Stuart Gulliver, group chief executive at HSBC Bank, said the bank made “mistakes” when it knowingly and purposely laundered money for drug cartels and rogue states.
But it’s not a “mistake” when a giant and powerful multinational corporation sets about to commit crimes that aid and abet other criminals in acts that break fundamental laws and produce widespread suffering.
Willfulness is not a mistake. What HSBC did was to commit crimes of terrible consequence in a way meant to deceive U.S. authorities who watch for money laundering operations.
In that regard, state and federal officials let HSBC off the hook by allowing the corporation to pay a $1.92 billion settlement rather than face criminal charges. Unless the government is planning to cure cancer with that money – a record-high settlement – it would have been more satisfying – and just – to see bank officials in the dock and later in prison stripes.
What else is appropriate for a gang that:
• Laundered $881 million in drug money for the Sinaloa Cartel in Mexico and the Norte del Valle Cartel in Colombia.
• Laundered $660 million for nations, including Iran, Libya, Cuba, Burma and Sudan, in violation of U.S. sanctions against the countries.

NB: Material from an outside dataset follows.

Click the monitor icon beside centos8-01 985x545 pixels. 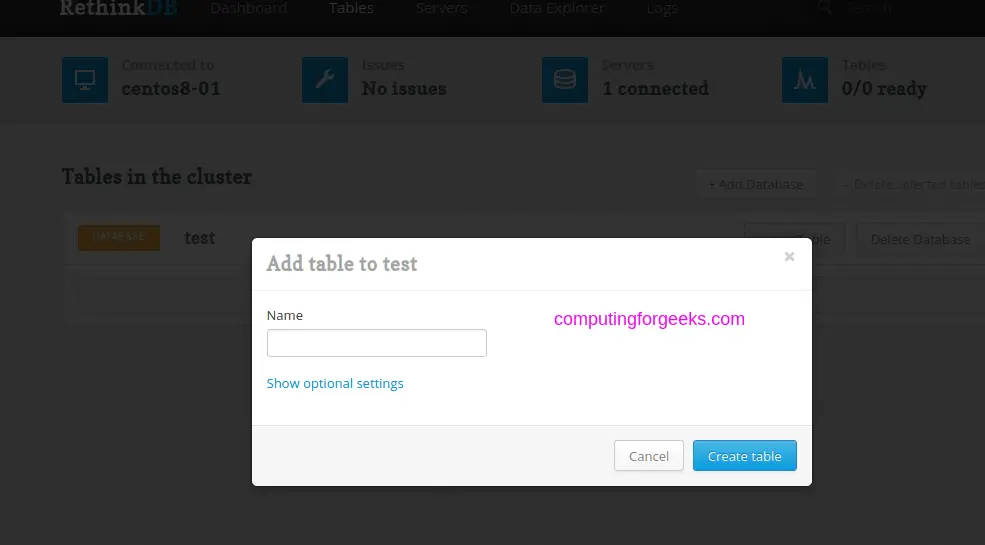tap(85, 80)
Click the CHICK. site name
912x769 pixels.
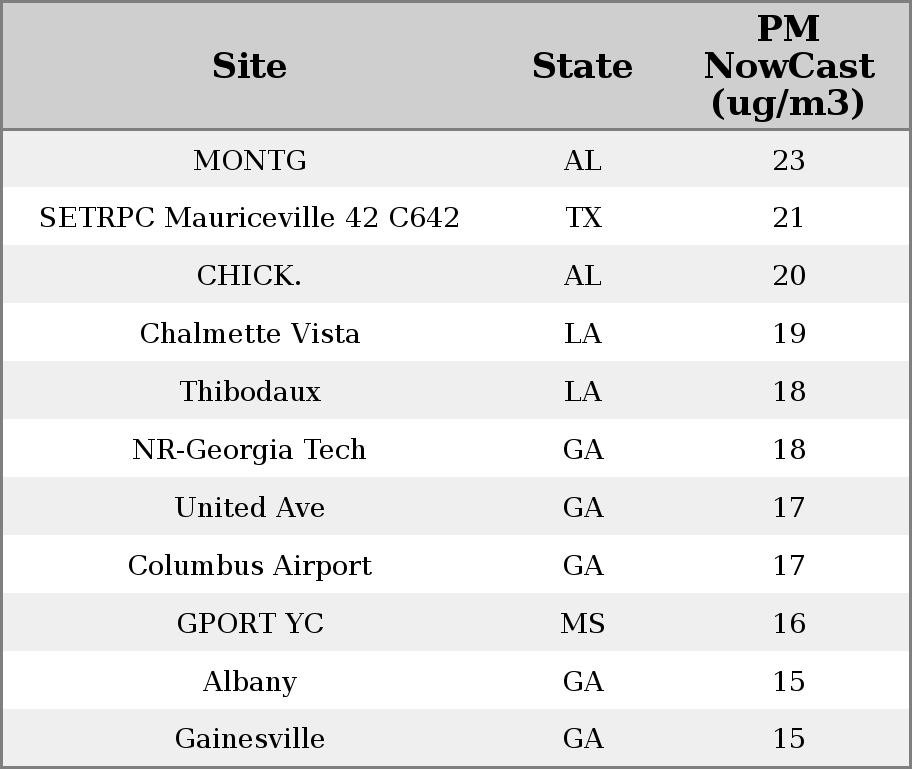coord(249,276)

• Issued formal instructions such as “do not mention our name in NY,” or “do not mention Iran” on transactions involving those countries. Those transactions went into a “repair queue” – George Orwell would have loved that – where European employees sanitized them, removing all references to the sanctioned countries before they were forwarded to HSBC Bank USA.
Iran holds political prisoners and is seeking to destabilize the entire world through development of nuclear weapons. Libya, until last year, was a criminal nation led by Moammar Gadhafi, a despot with the blood of Americans on his hands.
As to the drug cartels, they traffic in addiction, violence and murder. Their purpose is to make as much money as they can by feeding the cravings of millions, and they are willing to take any and all steps to protect their criminal enterprises. HSBC decided to help them out and to make some more money while they were at it.
Examples of corporate greed have been about as common as snakes in a rainforest over the past four years, but none rivals the despicable actions of HSBC.
The consequences of those actions may be less obvious than those that helped to ruin million of Americans in the Great Recession, but they are just as vile and far more insidious.
The $1.92 billion that HSBC will pay to avoid money-laundering charges is three times as large as the previous record penalty, agreed to last June by Netherlands’ ING Groep NV. But it doesn’t come close to atoning for what this bank did, whatever Gulliver thinks.